Exercise A: From the passage about choosing the healthy path, reproduce word for word the part that begins with the words containing "Later, when she" and ends with "she chose the healthy path.".

Text:
****
Mike was an old-fashioned American man.  He liked meat and potatoes, and he didn’t care much for fruit and vegetables.  He was intimately acquainted with all the best barbecue restaurants in town, and church potlucks were his special forte.  And it all showed in his body.  His face was aged, and his belly was round.  When Mike traveled and showed people pictures of his family, people often thought his wife was one of his daughters.  Awkward!  
Mike decided that he didn’t want to follow his family tradition of mid-life heart attacks.  He wanted to see his kids get married and hold his grandchildren.  He gave up his baby-back pork ribs and fried apple pies for a new healthier way of life.  
He and his wife became students of healthy eating, and they starting taking long walks together at the end of the day.  He developed a taste for salads, fresh fruits, and even tofu - which is a big stretch for most Americans.  10 years later, Mike has lost about 50 pounds (20 kilos), and his heart is healthier than ever.  He is trim and fit, and he is enjoying his grandchildren.  Mike saw two roads for his life, and he chose the healthy path.


Xerox is one of those great companies that was so successful that it changed the English language.  Xerox became famous for their office copy machines, and now everyone (in America at least) knows what you mean when you say you want to “xerox” something.  But with the advent of the digital age, xeroxing became less and less important.  Suddenly, Xerox found itself on the edge of bankruptcy and cultural oblivion.  
     Enter Ursula Burns, the first African-American woman CEO of a large global company.  Actually Ursula grew up with Xerox.  Some thirty years ago, her first job after grad school was with Xerox, and she has stayed with the company ever since.  She built a reputation for being smart and outspoken.  
When she became head of Xerox’s manufacturing unit, she realized that major changes would be necessary simply to survive.  Ursula went to the labor union to talk it over.  Amazingly, she convinced the union to agree to her plan to cut the US workforce by 50% and to send jobs to China.  As she explained it, there are two roads here, and we can all lose all our jobs, or we can cut some jobs, do something new, and stay alive.
Later, when she became CEO, she knew that Xerox’s core business of paper printing was fading.  She negotiated the 6 billion dollar purchase of ACS, a logistics and information management company to propel Xerox into the business services industry.  Now, more than half of Xerox’s revenue comes from this growing field.  
Ursula saw two clear roads for her company.  They could keep doing the same things, resist change, and walk a slow and painful path into irrelevance, bankruptcy, and death.  Or, they could develop a healthy self-criticism, take some strategic risks, and step into the future with positive change and growth.  She saw two roads for Xerox, and she chose the healthy path.
  
 
The movie Wall-E tells the story of a humanity who chose the unhealthy path.  Set 700 years into the future, humans have abandoned planet Earth as unlivable.  Earth has become a pile of garbage that can no longer support any life.  Humanity’s grand plan was to float around on a space station, leaving behind a robot named Wall-E to clean up the mess.  
Hundreds of years later, the robot is still cleaning, and humans are still floating in space.  On the gigantic space ship, humans spend their whole lives on hovering chairs ordering instant foods from holographic computers.  They have grown so obese that they can no longer walk or even stand up without help.
****
Exercise B: Render the records from the line containing "Task: Click back" through the end of the records as a JSON list of strings, one string per line, leaving out blank lines.
****
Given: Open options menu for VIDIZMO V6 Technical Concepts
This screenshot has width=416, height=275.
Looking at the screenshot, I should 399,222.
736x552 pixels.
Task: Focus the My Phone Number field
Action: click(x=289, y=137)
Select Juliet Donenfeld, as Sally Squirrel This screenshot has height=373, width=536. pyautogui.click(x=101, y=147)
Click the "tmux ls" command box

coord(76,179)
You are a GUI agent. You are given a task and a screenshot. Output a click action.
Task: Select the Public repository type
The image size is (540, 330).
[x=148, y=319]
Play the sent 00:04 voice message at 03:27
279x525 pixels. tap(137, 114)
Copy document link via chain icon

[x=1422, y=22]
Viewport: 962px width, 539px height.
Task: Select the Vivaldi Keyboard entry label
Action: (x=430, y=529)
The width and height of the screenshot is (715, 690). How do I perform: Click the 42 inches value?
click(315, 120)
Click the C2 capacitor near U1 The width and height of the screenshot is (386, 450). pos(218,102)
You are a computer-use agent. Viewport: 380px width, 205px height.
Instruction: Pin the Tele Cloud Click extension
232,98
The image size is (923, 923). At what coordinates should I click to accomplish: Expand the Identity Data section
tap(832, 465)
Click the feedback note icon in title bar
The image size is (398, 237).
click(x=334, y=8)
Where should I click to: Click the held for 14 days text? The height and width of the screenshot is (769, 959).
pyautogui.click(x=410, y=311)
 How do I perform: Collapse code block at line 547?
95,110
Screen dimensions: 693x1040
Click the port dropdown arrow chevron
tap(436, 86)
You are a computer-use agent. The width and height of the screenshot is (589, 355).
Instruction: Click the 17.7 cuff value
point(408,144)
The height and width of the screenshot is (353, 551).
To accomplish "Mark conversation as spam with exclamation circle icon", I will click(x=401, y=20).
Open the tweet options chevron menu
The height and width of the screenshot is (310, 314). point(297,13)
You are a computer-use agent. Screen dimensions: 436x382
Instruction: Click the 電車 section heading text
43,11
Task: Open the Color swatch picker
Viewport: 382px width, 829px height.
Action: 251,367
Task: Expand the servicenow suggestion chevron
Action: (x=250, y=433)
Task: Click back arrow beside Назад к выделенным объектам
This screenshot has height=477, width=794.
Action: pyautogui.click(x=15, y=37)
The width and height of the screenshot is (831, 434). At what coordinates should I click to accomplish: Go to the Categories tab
****
Full answer A:
Later, when she became CEO, she knew that Xerox’s core business of paper printing was fading.  She negotiated the 6 billion dollar purchase of ACS, a logistics and information management company to propel Xerox into the business services industry.  Now, more than half of Xerox’s revenue comes from this growing field.  
Ursula saw two clear roads for her company.  They could keep doing the same things, resist change, and walk a slow and painful path into irrelevance, bankruptcy, and death.  Or, they could develop a healthy self-criticism, take some strategic risks, and step into the future with positive change and growth.  She saw two roads for Xerox, and she chose the healthy path.

Full answer B:
[
  "Task: Click back arrow beside Назад к выделенным объектам",
  "This screenshot has height=477, width=794.",
  "Action: pyautogui.click(x=15, y=37)",
  "The width and height of the screenshot is (831, 434). At what coordinates should I click to accomplish: Go to the Categories tab"
]